The other well-known tool for scanning unauthenticated principals that I’m aware of is quiet-riot which can achieve testing 1,170 principals/sec. Despite being able to achieving this throughput, it is written in Python which is difficult to write high-performance code with. This got me a bit curious about what the upper limit might be for a similar tool written in GoLang.

Originally, roles wasn’t intended to be fast, I worked on it, because I wanted a few features like caching and variable interpolation in role names, and secondly I often find it easier to hack on a purpose-made tool I built myself than use a more generic one already available that supports features I may not need at the moment.

I started this minor-rewrite by ensuring setup and enumeration were run separately. The account optimization process is run by passing -setup and enables all available regions then pre-creating the resources needed by each thread later for enumeration. I also added a plugin interface and documented it so that ChatGPT could create new methods of enumeration in case I ended up hitting account limits on a specific API call. However, the key thing here was running a few goroutines for each plugin, in each region.

With this I was able to hit about 2k tests/second per second. I think I may have assumed the quiet riot benchmarks where in a single account, so originally I was a bit un-impressed with this and decided to see if using a dedicated AWS organization was any faster. in hindsight this was already quite a bit faster considering I only used one account for this initial benchmark.

For the org test I started by registering a new AWS account and started adding the -org setup mode. This enabled AWS Organizations in the account, created as many sub-accounts as allowed, and ran the account level setup on each. By default, you can only create 9 sub-accounts, so along with the root account the organization mode used 10 accounts in a similar setup as before, which resulted in about 10 times the throughput for a total of 20k principal tests/second.

These tests weren’t perfect, the stats code was originally broken, and out of a bit of caution, I ended up disabling three of the five plugins and reducing the concurrency during the org testing to 1/5th the optimal account settings. It’s actually a bit surprising it worked out to just about 10 times after adjusting for the broken stats code, considering I reduced the concurrency quite a bit in the org test. In any case, it seems scanning at 20k tests/second for short durations (up to 20 seconds) is possible. And secondly, GoLang is awesomely fast.

Edit: Lets go with ~13.5k /sec, looking at the stats code again it didnt need to be adjusted. This makes a bit more sense too.
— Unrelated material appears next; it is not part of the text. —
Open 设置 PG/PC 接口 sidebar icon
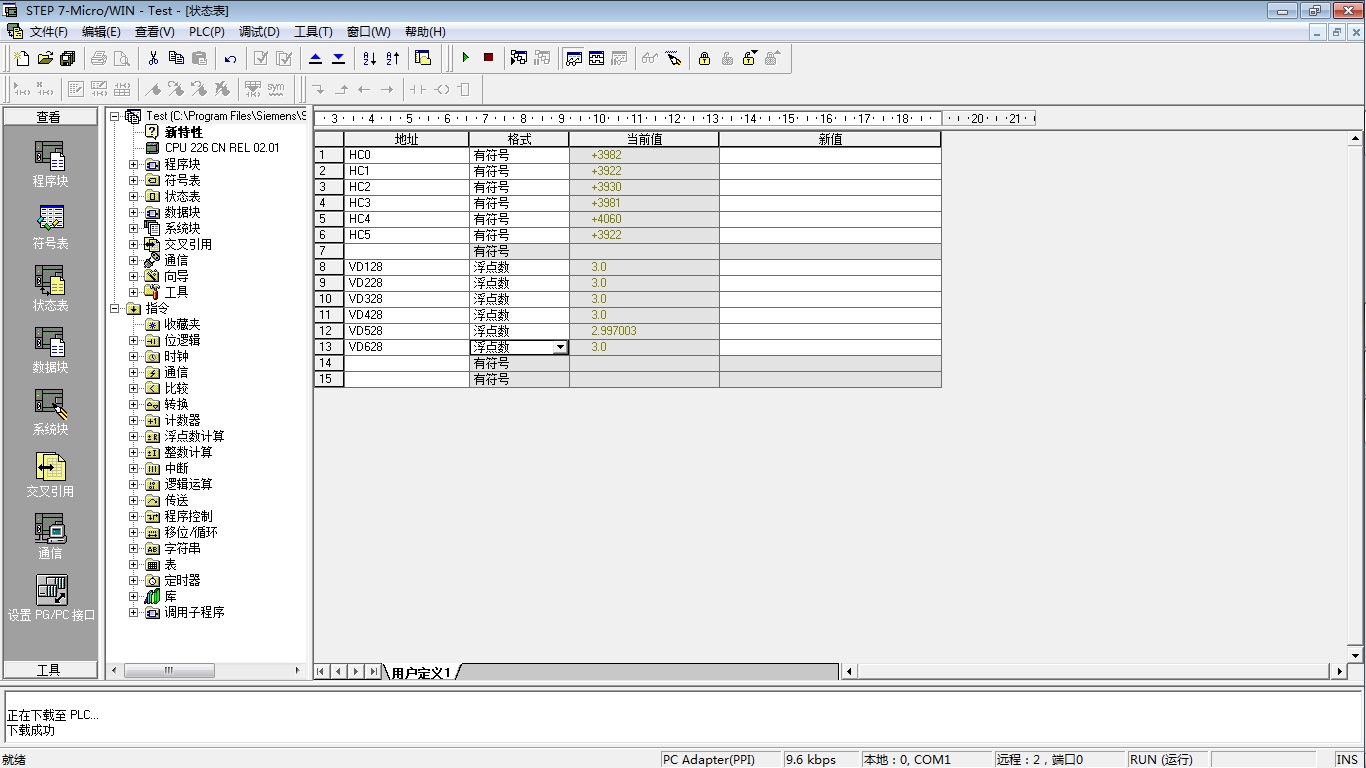1366x768 pixels. click(51, 598)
One question I still have though is how API limiting works on these API actions, if they use a token bucket rate limiter these short-duration tests may not mean that much since the bucket is usually refilled slowly over some duration of time. Either way, I thought this was interesting and wanted to share the results even if it wasn’t exactly a completely accurate benchmark.

Roles Tool

If you want to use the tool you can find it on my GitHub here, however, it’s currently rate-limited to a maximum of 50 requests per second, and the org-mode is not supported at the moment. Using the APIs in this way is a bit of a corner case, and while it’s important to know what’s possible, it may be in your best interest to avoid going much faster than these limits for an extended period.

The tool also supports caching and role name interpolation for variables like the Account ID and Region. At some point, I’d like to support more advanced wordlist options, if you’re interested in working on that feel free to ping me or open a PR!